**What you are asked to do**
Lay out the items in the stretch from the line containing "You are a GUI" through the line containing "tap(24, 125)" as a two-column CSV with the columns text and answer, one row per item, each value in a single quoted field with line breaks turned into spaces. Leave the pictures out of the result.

**Available records**
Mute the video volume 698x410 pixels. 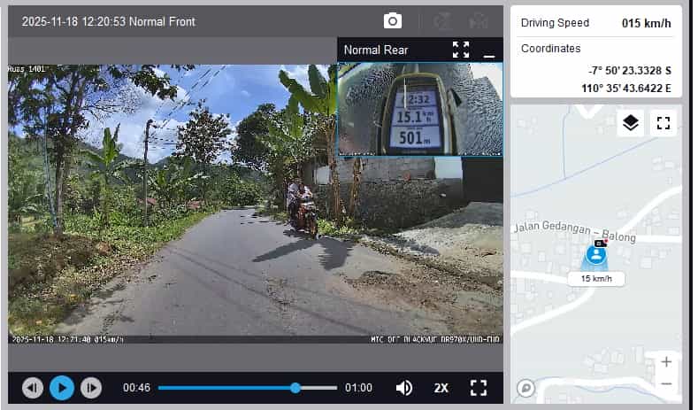click(x=404, y=388)
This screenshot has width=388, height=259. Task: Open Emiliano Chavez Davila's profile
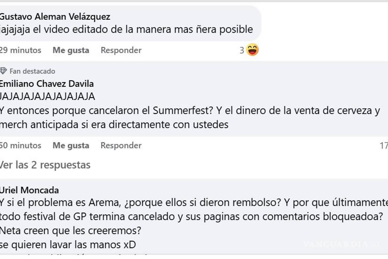[x=47, y=84]
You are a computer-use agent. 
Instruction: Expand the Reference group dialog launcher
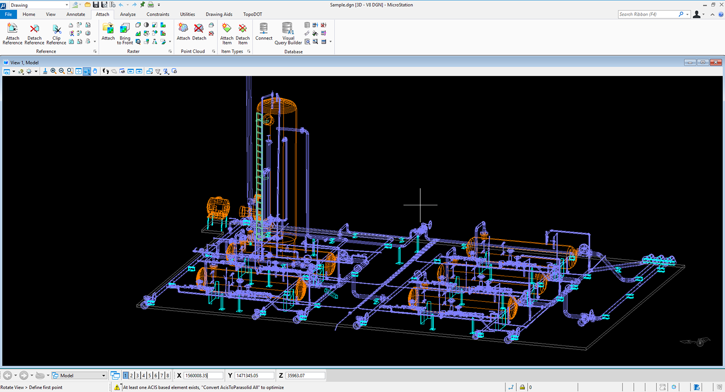click(x=95, y=51)
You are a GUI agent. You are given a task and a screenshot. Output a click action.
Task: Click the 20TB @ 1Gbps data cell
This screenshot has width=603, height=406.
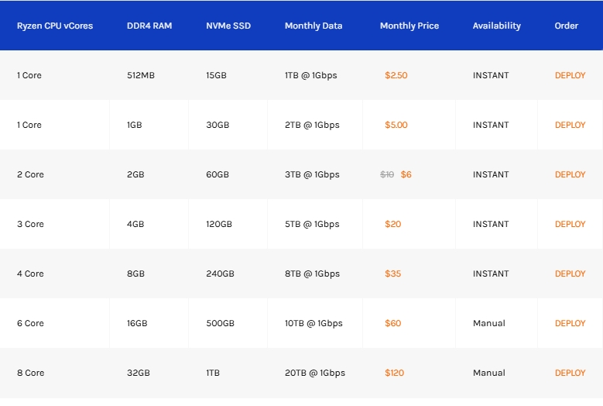point(315,373)
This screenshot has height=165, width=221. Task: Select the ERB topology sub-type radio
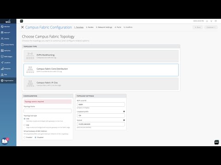tap(24, 125)
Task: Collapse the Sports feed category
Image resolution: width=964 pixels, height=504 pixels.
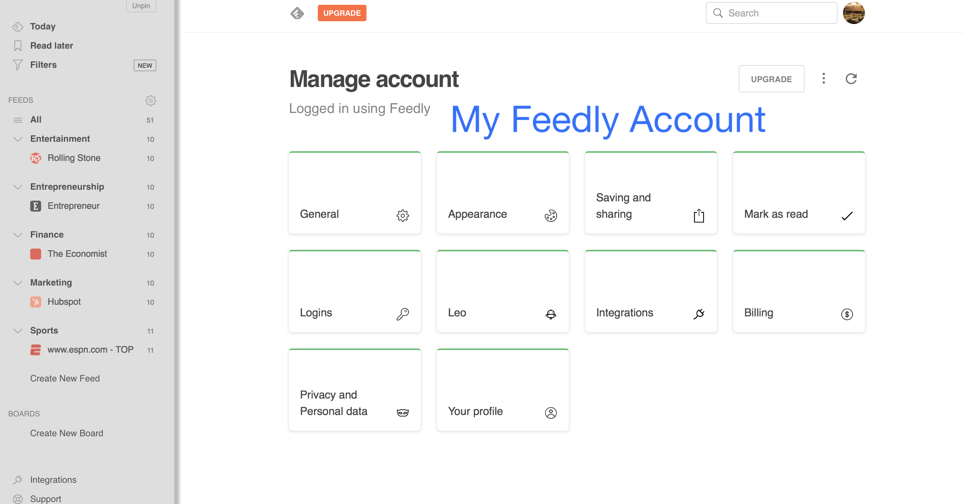Action: click(18, 331)
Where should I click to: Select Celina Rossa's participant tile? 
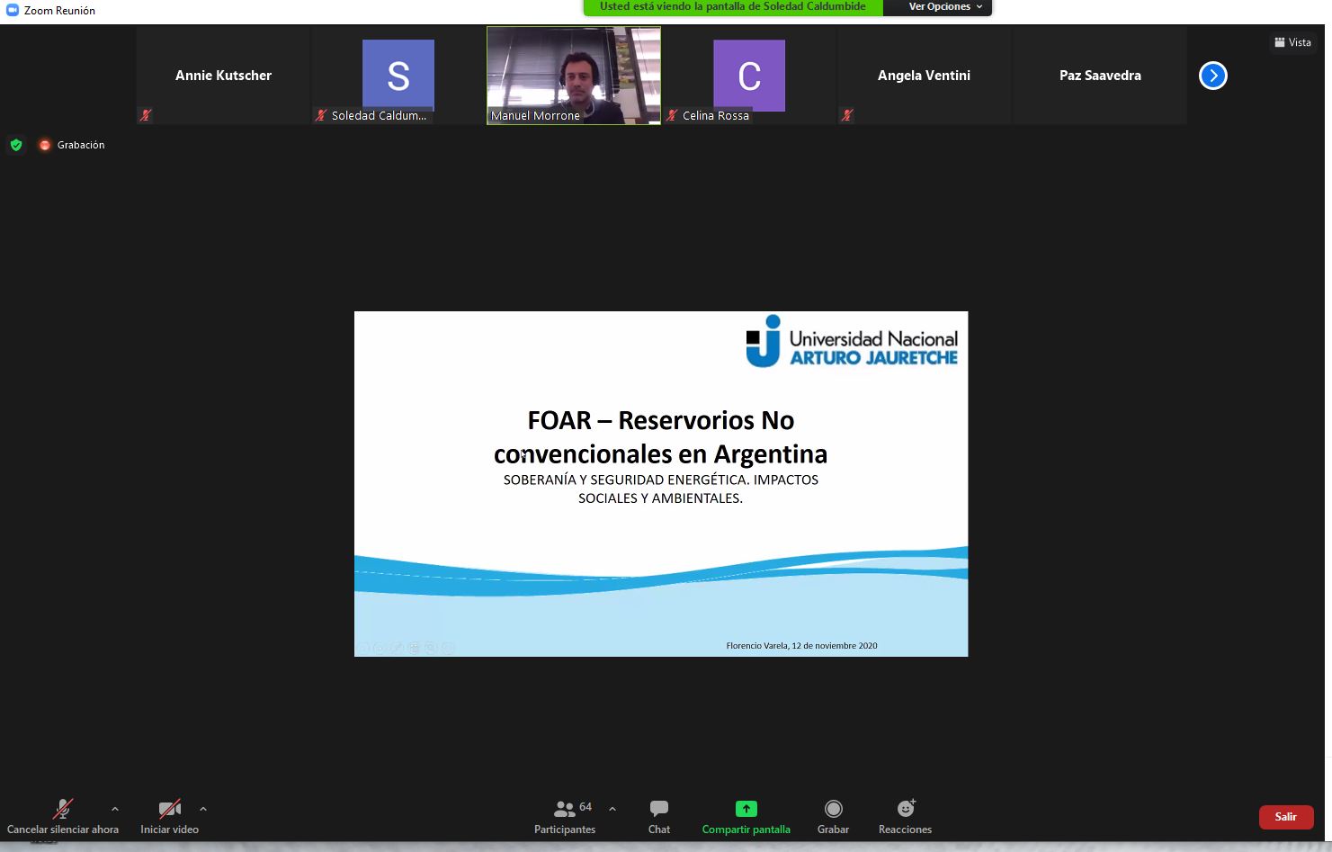pos(748,76)
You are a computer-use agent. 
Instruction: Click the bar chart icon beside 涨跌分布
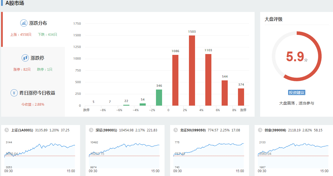pos(24,23)
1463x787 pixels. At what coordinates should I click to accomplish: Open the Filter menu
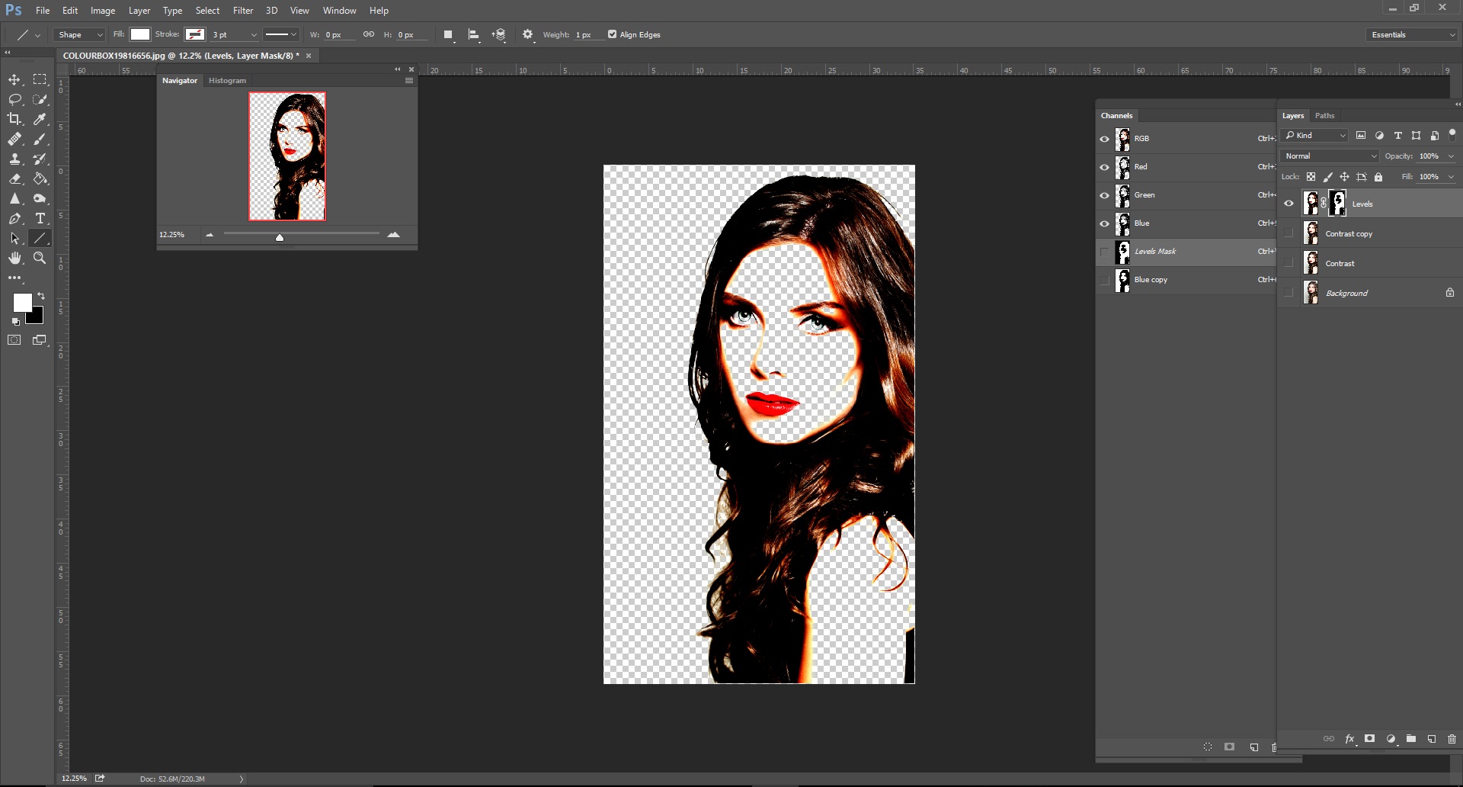[243, 11]
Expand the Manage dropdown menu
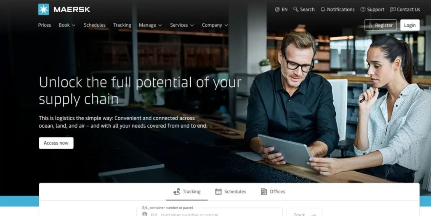 coord(150,25)
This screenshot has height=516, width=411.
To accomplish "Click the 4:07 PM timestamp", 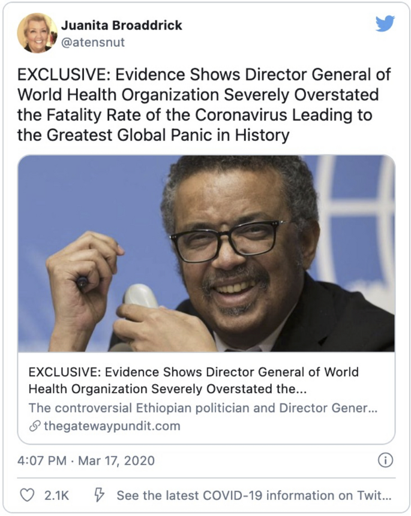I will click(42, 460).
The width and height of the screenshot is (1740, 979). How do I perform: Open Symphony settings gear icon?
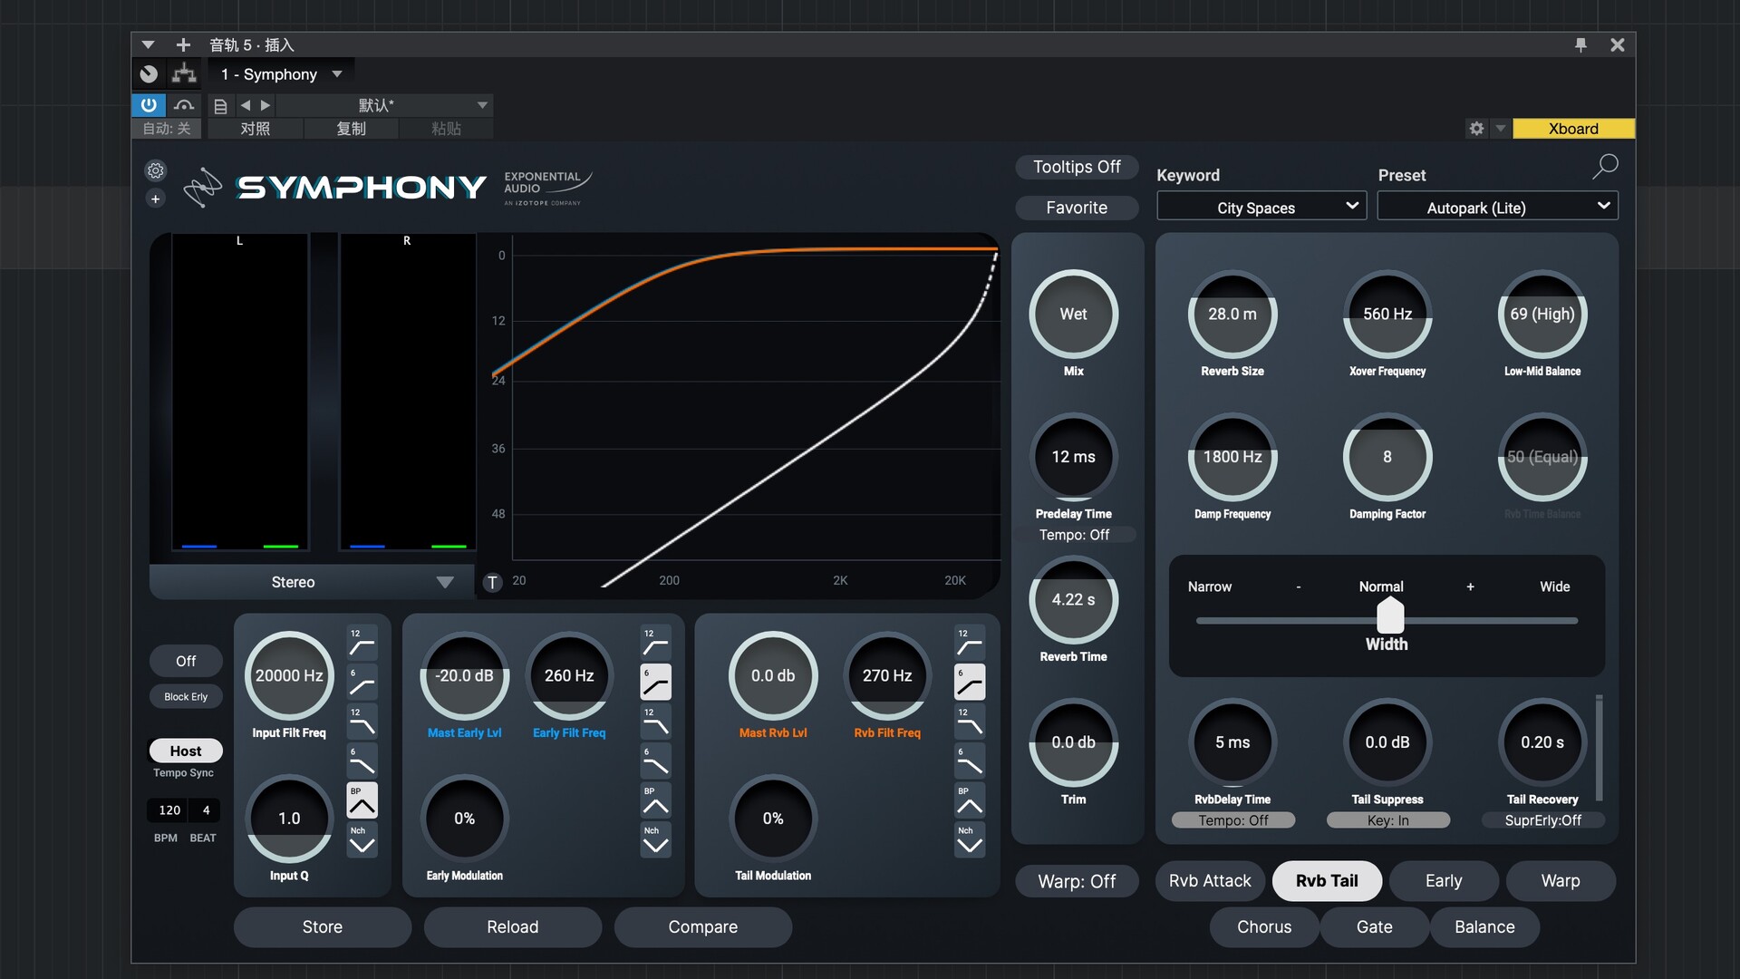pyautogui.click(x=156, y=170)
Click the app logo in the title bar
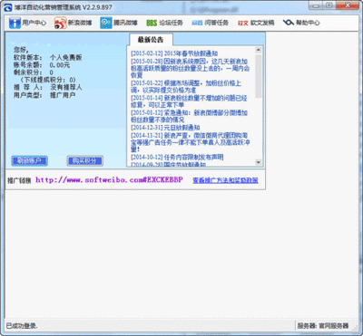The width and height of the screenshot is (363, 336). [x=8, y=7]
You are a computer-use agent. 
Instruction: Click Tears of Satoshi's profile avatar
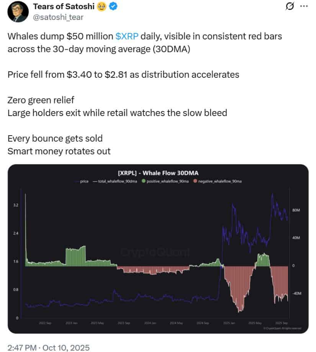[x=18, y=11]
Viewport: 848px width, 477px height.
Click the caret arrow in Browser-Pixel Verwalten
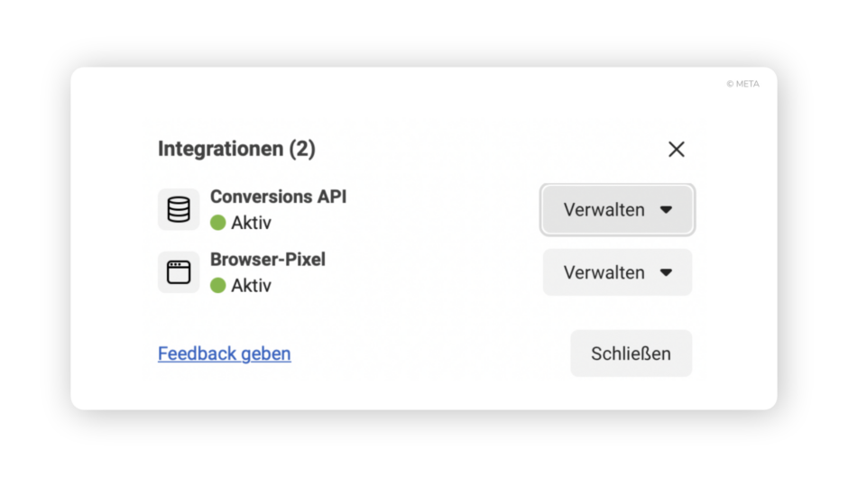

**Response for this exercise**
text,answer
"You are a GUI agent. You are given a task and a screenshot. Output a click action. Task: Click the 20TB @ 1Gbps data cell This screenshot has width=603, height=406.","point(315,373)"
"This screenshot has height=165, width=221. Task: Select the ERB topology sub-type radio","tap(24, 125)"